■ Goal of the exercise:
From the entries below, copy out all lines holding "oder".

■ Exercise inputs:
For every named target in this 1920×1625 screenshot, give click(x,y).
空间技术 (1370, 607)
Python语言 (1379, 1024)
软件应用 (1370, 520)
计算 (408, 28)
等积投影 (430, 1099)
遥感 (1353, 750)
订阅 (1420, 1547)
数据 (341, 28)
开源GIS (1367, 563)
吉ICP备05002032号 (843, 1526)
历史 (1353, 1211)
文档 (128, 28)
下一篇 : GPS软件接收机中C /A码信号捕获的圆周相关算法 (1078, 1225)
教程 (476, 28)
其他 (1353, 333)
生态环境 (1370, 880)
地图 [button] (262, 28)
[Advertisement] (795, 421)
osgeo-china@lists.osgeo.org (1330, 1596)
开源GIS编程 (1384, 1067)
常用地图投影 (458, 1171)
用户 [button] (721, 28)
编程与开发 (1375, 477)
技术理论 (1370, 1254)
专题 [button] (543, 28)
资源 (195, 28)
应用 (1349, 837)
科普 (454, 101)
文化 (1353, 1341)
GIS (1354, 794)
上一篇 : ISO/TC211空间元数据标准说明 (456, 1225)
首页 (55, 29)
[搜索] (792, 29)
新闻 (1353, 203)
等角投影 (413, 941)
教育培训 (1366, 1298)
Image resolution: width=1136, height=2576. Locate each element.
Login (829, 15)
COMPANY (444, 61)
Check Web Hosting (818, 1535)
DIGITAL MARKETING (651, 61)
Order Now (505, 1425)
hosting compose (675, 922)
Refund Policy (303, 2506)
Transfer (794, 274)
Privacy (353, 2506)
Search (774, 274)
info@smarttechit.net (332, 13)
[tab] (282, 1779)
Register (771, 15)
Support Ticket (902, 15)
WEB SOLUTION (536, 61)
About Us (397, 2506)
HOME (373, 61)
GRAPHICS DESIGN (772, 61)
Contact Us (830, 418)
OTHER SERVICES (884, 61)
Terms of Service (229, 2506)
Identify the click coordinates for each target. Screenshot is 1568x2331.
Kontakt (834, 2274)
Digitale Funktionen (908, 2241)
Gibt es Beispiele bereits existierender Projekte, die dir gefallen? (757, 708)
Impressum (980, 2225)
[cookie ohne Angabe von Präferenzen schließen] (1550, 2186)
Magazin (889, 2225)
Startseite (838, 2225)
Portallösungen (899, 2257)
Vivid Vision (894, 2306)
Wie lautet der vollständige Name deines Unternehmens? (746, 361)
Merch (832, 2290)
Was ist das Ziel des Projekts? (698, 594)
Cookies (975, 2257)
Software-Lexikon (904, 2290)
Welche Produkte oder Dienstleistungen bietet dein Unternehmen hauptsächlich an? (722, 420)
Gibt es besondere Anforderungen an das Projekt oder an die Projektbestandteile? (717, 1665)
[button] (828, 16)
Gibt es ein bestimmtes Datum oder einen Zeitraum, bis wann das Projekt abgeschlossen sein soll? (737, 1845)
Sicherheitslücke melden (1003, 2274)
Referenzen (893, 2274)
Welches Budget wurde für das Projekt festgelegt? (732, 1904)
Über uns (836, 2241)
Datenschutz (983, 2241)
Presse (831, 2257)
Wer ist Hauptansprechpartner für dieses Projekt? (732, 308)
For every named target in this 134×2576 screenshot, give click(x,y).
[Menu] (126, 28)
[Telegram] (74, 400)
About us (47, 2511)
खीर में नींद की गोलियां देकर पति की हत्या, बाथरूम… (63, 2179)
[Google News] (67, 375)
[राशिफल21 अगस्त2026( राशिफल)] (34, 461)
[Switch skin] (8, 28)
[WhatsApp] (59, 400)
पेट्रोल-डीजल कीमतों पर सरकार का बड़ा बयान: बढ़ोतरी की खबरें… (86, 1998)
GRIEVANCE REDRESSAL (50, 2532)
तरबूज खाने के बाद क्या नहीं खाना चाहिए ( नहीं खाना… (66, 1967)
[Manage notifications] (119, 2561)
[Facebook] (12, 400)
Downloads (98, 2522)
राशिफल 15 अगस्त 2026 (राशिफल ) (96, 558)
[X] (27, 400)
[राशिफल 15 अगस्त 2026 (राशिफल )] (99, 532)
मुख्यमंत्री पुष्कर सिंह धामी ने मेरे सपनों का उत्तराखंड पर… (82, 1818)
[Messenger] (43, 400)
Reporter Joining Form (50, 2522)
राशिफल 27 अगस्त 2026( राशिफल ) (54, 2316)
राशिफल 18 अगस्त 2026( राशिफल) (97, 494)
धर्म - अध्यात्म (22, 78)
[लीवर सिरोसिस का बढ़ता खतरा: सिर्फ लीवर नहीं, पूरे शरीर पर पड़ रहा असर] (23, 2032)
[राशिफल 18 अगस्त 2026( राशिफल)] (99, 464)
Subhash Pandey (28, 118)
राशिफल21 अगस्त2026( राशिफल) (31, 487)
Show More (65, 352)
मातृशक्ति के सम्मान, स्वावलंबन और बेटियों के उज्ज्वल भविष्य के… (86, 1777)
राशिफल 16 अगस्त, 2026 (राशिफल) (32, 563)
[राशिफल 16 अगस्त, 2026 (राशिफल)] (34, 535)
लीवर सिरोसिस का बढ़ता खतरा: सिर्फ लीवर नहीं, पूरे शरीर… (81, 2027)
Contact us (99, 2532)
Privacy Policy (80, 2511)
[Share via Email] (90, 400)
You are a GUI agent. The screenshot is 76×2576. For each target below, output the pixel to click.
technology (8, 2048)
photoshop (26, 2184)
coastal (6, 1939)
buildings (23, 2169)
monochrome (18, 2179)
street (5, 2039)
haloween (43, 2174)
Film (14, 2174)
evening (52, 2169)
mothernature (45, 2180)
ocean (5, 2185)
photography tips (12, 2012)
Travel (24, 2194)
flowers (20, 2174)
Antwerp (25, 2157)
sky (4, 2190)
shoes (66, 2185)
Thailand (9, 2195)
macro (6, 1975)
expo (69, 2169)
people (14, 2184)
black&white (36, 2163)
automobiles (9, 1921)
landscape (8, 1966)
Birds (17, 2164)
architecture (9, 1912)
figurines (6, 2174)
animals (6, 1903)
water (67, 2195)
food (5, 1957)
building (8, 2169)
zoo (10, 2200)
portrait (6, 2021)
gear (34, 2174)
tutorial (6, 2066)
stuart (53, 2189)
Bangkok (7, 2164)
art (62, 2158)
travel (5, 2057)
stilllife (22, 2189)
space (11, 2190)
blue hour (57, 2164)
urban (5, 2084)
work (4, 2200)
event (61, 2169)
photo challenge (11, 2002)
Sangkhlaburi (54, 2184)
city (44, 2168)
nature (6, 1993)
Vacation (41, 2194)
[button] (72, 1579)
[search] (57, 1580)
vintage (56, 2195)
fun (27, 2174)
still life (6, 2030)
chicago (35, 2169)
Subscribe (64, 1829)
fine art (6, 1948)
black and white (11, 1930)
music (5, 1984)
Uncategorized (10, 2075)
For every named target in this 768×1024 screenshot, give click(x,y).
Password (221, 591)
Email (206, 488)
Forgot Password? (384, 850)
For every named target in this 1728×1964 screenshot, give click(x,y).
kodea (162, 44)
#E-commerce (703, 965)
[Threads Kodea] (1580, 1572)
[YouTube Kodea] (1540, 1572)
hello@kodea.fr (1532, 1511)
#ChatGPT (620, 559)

■ Task solution:
Welche Produkte oder Dienstleistungen bietet dein Unternehmen hauptsächlich an? (722, 420)
Gibt es besondere Anforderungen an das Projekt oder an die Projektbestandteile? (717, 1665)
Gibt es ein bestimmtes Datum oder einen Zeitraum, bis wann das Projekt abgeschlossen sein soll? (737, 1845)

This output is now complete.